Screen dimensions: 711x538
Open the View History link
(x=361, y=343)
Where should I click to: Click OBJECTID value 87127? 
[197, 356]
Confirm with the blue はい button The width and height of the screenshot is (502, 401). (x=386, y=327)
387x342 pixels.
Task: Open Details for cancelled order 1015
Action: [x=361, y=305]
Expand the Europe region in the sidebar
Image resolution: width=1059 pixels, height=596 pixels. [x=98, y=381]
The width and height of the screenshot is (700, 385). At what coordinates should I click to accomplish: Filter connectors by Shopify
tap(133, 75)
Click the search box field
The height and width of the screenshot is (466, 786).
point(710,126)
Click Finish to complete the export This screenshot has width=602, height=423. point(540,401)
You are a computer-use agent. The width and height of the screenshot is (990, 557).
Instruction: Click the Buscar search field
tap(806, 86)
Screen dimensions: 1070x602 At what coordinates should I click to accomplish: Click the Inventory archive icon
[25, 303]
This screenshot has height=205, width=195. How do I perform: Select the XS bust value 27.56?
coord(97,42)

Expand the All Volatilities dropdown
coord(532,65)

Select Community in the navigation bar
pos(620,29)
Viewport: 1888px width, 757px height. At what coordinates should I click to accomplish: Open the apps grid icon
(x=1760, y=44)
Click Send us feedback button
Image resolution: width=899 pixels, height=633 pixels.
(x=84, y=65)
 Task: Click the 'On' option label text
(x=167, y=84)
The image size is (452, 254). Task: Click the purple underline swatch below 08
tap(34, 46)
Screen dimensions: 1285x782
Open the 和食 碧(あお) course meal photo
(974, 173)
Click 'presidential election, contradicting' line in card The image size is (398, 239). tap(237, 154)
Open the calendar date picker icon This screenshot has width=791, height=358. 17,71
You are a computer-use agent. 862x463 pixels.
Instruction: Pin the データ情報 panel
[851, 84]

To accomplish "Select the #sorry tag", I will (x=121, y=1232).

• _YOUR TASK_:
The answer consists only of the lines from the one containing "Instruction: Pin the データ情報 panel" to the end of the records, each written out exactly.

• _WRITTEN RESPONSE_:
Instruction: Pin the データ情報 panel
[851, 84]

To accomplish "Select the #sorry tag", I will (x=121, y=1232).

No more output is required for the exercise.